Text under study.
Writing and Depression and the Wrong Line of Work


(Note: I actually wrote this piece a while ago, but didn’t have the guts to post it until now. The book in question is The Library of Absolution and it’s being published in December. So I was wrong about it not getting published!)

I’ve come to a conclusion: I may be in the wrong line of work. Yet it’s the only work I can do, so I’m kind of screwed. You see I, like many people (and many writers), battle depression and anxiety. I’ve fought the fight since high school. Some months and years are better than others and I live in relative peace. But sooner or later the demon returns and the fight begins anew. (Drugs don’t work for me because if there’s a terrible side effect, you can be certain that I will have to live with it. And, honestly, at this late stage of the game, I’d rather live with the depression than the side effects of some of these drugs.)

I’ve come to accept it as a fact of my life, as I accept being left-handed or kind of crappy at math. It is what it is.

But being a writer adds a dimension to this fight that I never really thought to consider until recently. It’s no secret that much of my work is dark. I’m not one to write about fluffy bunnies and sunshine. I stick to the shadows of death and pain. Probably goes back to the depressive thing. I do well with darker topics because I’m intimately familiar with them. There is a place in my soul that sometimes seems to actually seek the dark. It doesn’t seek the sun.

And that’s fine in some respects. It makes for good work. Because I can identify with pain and suffering, I think my characters come across as pretty authentic in that regard. I don’t have to go far to know how grief feels. I’m empathetic to the suffering of others and can convey darker emotion in my work without forcing it. (Conveying happiness is harder.)

But this comes with a trade off that my current project has brought home in starker relief than even the Fate books have. This book is darker than anything I’ve ever written. It’s a trip into the soul of a man who’s lost everything, who isn’t a great person, who lives a solitary existence (partly because of his own choices, and partly because he’s ostracized from others), but who still somehow manages to find a sliver of happiness, only to have it snatched away at the end. His fate? Well, I’ll just say it’s not good and leave it at that.

This is not a great story for a depressive to write. The longer I’ve lived with this man, the harder my own fight has become. I spend my days enmeshed in this dark mind and dark place. I feel what this man feels, partly because I’ve felt so much of it in my own life. The music I write by reflects the feeling of the work, as well. And let me tell you, depressing music doesn’t help someone battle depression. But at the same time, I can’t write this book to “Walking on Sunshine,” or, “Happy.”

And silence is worse, in many ways, because then I hear my own voice in my head hollering, “You suck!” Better to listen to music than a voice that insists on my worthlessness.

So, you say, stop writing the book. Turn of the music. Get with the real world. Ah, easier said than done. This is a story I feel like I have to write. Whether it’s ultimately published or not (and it probably won’t be because it is not “commercial”), this one is my passion project. I think most authors have one of these (the lucky get more) in their careers. It’s the story that has to come out. No matter what happens, you have to get it down on the page. To ignore it is to dishonor some critical piece of yourself.

And therein lies the problem. To turn my back on this story, to try to salvage something of my mental health feels, in many ways, like turning my back on my mental health. Will I be happier if I don’t write it? Perhaps, in the short term. But down the road I’ll regret not having given it the attention it deserves.

Information provided.
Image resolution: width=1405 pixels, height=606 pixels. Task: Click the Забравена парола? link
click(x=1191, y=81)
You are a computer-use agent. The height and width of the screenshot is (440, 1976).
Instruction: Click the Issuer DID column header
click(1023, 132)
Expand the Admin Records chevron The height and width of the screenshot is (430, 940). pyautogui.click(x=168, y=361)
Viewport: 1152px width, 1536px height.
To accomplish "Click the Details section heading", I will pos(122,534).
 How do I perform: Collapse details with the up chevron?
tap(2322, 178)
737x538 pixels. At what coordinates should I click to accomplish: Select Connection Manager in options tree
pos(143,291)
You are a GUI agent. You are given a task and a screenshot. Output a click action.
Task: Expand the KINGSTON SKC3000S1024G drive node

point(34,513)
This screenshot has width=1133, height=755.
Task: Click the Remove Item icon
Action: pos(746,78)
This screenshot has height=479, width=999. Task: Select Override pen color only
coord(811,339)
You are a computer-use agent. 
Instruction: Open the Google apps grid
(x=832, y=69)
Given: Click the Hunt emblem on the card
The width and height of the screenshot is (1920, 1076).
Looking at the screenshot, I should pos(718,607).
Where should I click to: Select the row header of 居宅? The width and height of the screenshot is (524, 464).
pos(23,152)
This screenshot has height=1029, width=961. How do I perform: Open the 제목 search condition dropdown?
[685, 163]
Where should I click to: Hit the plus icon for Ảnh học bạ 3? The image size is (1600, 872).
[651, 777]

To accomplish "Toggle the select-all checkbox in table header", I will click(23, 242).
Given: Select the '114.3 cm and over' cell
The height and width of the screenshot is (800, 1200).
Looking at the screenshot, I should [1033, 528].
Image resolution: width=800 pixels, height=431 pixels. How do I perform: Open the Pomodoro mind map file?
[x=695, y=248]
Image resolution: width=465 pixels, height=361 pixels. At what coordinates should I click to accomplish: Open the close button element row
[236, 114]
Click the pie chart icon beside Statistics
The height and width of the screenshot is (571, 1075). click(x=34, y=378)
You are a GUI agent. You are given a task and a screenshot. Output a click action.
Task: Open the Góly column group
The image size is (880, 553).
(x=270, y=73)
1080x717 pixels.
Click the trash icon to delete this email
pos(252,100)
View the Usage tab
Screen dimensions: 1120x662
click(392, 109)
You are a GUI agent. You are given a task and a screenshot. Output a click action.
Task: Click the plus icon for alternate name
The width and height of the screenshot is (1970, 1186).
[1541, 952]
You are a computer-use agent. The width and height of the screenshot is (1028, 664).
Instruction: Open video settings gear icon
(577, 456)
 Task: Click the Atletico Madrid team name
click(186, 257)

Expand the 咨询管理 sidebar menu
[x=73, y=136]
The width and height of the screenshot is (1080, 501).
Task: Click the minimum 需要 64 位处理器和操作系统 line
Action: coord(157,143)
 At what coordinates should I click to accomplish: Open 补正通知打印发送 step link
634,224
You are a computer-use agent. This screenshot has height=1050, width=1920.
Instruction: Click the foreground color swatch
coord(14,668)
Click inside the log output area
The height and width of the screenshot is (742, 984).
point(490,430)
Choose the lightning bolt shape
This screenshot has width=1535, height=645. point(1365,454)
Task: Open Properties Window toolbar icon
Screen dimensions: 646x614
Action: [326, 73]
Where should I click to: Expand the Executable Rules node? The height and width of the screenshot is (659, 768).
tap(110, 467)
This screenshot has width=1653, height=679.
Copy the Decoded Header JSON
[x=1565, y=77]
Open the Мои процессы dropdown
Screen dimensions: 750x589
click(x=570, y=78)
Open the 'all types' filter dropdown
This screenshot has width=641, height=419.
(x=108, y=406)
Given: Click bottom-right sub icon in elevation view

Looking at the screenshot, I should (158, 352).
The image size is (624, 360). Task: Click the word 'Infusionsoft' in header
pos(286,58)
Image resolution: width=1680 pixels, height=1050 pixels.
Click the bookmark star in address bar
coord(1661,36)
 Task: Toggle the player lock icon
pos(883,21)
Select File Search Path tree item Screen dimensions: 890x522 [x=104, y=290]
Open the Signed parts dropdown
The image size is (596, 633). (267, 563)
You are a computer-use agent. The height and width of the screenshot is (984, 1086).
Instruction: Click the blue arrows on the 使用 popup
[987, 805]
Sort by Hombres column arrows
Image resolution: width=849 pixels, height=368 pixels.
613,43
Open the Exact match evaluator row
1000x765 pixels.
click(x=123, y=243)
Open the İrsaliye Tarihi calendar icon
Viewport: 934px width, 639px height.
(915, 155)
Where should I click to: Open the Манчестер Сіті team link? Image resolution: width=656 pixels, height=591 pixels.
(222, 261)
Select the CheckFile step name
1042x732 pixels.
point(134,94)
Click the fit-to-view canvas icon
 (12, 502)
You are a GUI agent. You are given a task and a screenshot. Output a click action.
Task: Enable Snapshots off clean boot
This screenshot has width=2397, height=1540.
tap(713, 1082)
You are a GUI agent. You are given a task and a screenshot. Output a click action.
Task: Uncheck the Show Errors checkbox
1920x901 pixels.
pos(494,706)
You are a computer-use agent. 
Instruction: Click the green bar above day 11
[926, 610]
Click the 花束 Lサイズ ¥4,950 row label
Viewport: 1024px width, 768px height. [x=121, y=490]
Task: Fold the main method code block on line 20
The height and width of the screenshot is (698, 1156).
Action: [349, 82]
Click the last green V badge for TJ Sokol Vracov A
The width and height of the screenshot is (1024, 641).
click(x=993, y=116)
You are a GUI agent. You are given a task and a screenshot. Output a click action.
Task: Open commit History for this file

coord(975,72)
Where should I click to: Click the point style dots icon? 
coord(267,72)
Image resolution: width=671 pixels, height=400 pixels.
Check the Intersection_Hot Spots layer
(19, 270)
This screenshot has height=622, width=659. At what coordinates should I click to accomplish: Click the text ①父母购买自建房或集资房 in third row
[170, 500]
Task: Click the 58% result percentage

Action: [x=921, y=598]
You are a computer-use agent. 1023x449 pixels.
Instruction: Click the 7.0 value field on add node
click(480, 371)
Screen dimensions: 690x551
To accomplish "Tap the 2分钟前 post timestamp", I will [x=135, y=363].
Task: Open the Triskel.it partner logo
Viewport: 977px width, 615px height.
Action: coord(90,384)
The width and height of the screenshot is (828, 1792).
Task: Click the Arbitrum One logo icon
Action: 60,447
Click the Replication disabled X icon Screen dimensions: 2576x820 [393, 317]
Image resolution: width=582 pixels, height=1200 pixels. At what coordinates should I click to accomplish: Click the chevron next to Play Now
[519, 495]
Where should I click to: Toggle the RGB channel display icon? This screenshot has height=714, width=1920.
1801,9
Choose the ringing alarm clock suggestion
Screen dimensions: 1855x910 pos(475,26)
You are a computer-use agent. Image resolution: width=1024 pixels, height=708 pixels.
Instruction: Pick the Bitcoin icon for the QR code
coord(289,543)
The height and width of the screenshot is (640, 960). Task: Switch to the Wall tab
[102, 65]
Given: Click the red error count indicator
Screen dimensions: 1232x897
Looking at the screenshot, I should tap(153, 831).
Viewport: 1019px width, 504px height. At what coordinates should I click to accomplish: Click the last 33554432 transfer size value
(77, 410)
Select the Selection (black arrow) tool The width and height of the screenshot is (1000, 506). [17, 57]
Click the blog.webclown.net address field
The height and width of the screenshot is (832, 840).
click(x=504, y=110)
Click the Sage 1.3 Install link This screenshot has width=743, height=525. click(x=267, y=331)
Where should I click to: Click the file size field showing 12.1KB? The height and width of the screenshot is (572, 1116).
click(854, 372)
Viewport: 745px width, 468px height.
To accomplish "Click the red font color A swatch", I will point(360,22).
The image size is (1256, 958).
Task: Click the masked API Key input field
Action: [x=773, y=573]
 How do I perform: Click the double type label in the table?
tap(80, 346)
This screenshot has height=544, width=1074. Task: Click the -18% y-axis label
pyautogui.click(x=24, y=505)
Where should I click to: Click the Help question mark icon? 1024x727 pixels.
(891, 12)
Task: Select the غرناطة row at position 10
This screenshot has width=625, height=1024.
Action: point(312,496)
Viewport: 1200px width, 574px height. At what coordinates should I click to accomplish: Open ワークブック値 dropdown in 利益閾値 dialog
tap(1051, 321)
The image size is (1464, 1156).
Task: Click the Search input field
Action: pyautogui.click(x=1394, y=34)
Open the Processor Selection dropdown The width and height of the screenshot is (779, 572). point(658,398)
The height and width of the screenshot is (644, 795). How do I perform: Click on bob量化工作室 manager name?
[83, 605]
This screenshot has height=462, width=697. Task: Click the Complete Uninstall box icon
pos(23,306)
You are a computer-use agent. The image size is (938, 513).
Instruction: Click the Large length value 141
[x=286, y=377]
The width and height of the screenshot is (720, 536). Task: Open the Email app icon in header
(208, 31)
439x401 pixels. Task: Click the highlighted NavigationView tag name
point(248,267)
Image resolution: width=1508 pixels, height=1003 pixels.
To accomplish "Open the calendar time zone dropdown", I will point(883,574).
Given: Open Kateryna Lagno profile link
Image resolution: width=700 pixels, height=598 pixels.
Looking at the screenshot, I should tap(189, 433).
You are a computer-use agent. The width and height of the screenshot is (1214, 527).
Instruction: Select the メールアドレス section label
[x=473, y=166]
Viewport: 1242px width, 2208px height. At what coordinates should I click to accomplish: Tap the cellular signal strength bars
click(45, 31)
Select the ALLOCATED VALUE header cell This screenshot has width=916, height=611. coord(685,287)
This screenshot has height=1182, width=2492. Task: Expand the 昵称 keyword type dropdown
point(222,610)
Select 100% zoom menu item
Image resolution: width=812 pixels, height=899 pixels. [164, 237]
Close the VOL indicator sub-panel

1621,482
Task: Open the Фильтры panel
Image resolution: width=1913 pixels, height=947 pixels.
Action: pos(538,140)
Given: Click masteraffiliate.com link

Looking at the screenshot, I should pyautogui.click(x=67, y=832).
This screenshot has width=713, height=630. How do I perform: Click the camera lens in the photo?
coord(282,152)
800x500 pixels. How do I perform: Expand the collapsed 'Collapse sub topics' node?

Assignment. In the essay on writing and depression, the sentence beginning "It's a trip into the soul of a man" describes that man in several clauses. List each thing that sentence says about him.

Final answer.
- He has lost everything.
- He isn't a great person.
- He lives a solitary existence, partly because of his own choices and partly because he's ostracized from others.
- He still somehow manages to find a sliver of happiness, only to have it snatched away at the end.